Cualquiera de los presos que son padres de familia y que tienen hijos, podría reclamar, ante este hecho de escandaloso privilegio, el derecho a la igualdad ante la ley. ¿Por qué parece tan afectada la justicia por el dolor de estos hijos y los traumas de este preso? ¿Porque es congresista? ¿Porque es Vives? ¿Porque pertenece a la misma familia de la ex ministra, del ex procurador, del ex gobernador? Hay un trasfondo de arbitrariedad judicial, de arrogancia del poder, de desprecio de las leyes, que resulta ofensivamente evidente para la opinión pública, a pesar de que en los medios se ha observado un púdico y calculado silencio.

Pero el caso crece en gravedad si se piensa en la naturaleza del delito que purgan en la cárcel los detenidos de la parapolítica. Como si se tratara de un delito menor, de un latrocinio vulgar o de una violación cualquiera, la justicia y la opinión parecen tender un manto benévolo sobre unos delitos que afectan a toda la ciudadanía y a las instituciones, al presente y al futuro del país.

Cuando la ciudadanía obtuvo en Colombia el derecho al voto, esa forma de participación soberana y libre en la elección de los mejores y más confiables de los ciudadanos, comenzamos a ser una democracia.
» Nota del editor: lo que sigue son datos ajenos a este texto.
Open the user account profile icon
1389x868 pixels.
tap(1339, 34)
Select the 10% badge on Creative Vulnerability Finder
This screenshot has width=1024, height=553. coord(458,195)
Pero si esa estructura se rompe con la presencia e influencia de grupos armados que imponen los nombres y los votos a favor del político que los ha contratado o con quien han pactado, Colombia deja de ser una democracia, los ciudadanos pierden la dignidad de electores y el país se convierte en el territorio comanche donde imperan los más fuertes. La parapolítica hizo eso. Sometió un régimen de soberanía ciudadana al poder de los criminales.
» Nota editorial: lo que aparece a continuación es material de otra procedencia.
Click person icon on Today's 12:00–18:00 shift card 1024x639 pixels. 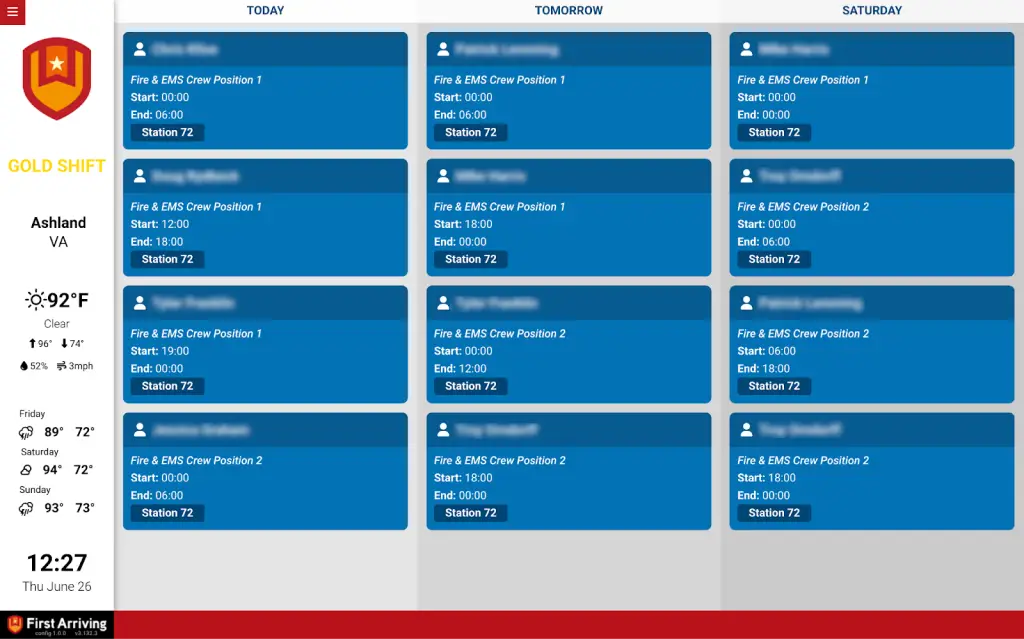coord(140,176)
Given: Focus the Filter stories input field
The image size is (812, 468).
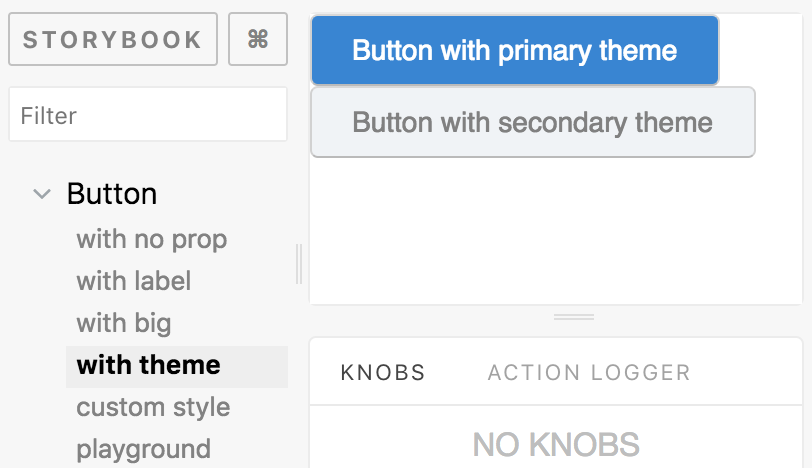Looking at the screenshot, I should point(148,116).
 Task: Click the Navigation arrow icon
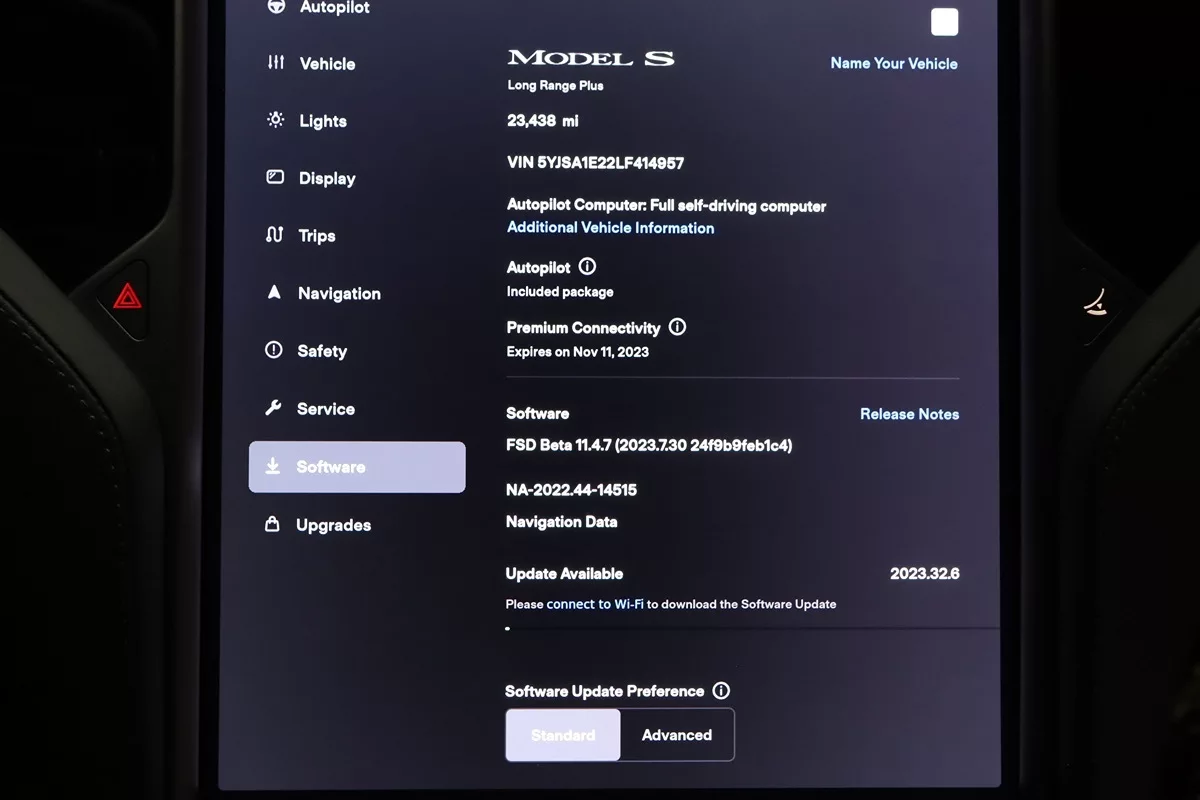click(274, 293)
El derecho al voto y su ejercicio trajeron consigo la obligación de los elegibles de demostrar que eran los mejores y los más limpios, porque no había otra instancia superior a la decisión inteligente y libre de los electores. Los parapolíticos cambiaron eso porque no podían demostrar ser los mejores y los más puros; demostraron en cambio que podían poner a su servicio la fuerza de las armas y del dinero, reemplazaron la limpieza de vida por la astucia y combinaron todas las formas de la corrupción: secuestraron rivales políticos, compraron conciencias con dinero o con puestos, voltearon los ojos al otro lado cuando hubo matanzas, asesinatos, extorsiones y despojos. Así cambiaron la tendencia histórica de los resultados electorales, impusieron a los más cínicos y hábiles, y convirtieron el rito fundamental de la democracia, las elecciones, en una feria de pillaje, engaños y violencia.

No es un crimen cualquiera el de los parapolíticos. Pensaría uno que lo es ante los esfuerzos del gobierno para obtenerles ventajas judiciales, ante la blandura de los jueces que los dejan en libertad por los méritos de cultivar una huerta casera, o porque padecen de neurosis por la ausencia de la familia. Por fortuna la Procuraduría -de la que tan poco se esperaba- ha pedido la supresión del ofensivo privilegio del congresista Vives y el final de la desvergonzada burla.